- _Required work_: Write out the entries word for word, starting from the first line and continuing up to and including the line that contains "y-tick-label: 600 is".

========================

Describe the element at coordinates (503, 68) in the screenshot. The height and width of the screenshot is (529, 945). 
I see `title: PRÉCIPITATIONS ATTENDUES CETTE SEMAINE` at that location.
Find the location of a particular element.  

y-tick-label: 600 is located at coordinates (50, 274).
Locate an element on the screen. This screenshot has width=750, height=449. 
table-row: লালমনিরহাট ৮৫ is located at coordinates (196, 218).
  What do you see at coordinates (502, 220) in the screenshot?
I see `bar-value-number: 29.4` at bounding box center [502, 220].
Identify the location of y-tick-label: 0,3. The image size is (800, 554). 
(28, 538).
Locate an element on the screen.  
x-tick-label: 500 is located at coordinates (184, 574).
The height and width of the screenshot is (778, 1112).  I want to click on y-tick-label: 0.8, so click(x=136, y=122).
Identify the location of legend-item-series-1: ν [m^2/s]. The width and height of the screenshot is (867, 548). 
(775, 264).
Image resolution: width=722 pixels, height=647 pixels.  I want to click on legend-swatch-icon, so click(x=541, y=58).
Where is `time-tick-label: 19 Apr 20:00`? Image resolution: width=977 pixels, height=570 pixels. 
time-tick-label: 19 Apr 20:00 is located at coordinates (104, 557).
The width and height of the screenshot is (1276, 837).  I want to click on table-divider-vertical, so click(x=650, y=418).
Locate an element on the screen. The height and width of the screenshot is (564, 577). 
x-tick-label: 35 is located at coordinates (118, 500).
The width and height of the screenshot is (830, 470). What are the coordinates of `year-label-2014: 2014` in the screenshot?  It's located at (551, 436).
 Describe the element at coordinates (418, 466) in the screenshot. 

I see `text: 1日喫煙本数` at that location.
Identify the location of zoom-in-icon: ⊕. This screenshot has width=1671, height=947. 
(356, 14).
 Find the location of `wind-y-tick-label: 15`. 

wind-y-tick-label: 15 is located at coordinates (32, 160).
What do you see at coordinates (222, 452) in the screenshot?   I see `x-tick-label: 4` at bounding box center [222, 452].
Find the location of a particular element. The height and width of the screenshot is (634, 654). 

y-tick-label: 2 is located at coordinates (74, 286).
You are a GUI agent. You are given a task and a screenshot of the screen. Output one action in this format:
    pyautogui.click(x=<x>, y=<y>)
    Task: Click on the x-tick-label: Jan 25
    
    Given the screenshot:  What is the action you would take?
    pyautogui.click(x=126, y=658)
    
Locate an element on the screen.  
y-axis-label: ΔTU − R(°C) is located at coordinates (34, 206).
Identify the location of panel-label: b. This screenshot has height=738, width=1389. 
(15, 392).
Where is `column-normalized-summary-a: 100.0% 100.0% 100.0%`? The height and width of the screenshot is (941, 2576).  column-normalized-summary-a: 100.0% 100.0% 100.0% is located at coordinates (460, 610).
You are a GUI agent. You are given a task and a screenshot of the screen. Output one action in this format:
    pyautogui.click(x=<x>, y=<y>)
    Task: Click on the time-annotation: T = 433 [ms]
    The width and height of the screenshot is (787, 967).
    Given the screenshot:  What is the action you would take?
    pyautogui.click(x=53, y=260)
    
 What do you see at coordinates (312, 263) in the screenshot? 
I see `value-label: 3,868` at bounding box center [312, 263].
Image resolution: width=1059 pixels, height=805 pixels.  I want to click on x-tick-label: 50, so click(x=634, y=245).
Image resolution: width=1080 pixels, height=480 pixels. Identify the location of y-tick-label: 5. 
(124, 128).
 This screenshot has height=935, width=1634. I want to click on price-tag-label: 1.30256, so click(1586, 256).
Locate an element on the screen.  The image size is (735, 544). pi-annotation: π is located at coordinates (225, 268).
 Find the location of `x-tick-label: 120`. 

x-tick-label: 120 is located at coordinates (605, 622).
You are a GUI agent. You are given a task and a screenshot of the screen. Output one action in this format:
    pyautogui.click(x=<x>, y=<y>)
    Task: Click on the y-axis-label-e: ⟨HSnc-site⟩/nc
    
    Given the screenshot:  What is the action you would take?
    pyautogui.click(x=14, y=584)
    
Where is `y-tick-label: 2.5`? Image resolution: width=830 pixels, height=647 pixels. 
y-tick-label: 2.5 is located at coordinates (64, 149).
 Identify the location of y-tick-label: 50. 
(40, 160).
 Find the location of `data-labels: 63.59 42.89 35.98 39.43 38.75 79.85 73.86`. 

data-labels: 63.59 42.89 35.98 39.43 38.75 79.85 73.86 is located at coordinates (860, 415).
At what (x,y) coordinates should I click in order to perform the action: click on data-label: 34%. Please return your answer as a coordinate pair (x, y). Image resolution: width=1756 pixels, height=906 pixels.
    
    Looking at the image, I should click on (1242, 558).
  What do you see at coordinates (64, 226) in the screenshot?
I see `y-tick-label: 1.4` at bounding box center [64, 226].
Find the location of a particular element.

========================

- _Response to the task_:
Describe the element at coordinates (503, 68) in the screenshot. The height and width of the screenshot is (529, 945). 
I see `title: PRÉCIPITATIONS ATTENDUES CETTE SEMAINE` at that location.
Find the location of a particular element.  

y-tick-label: 600 is located at coordinates (50, 274).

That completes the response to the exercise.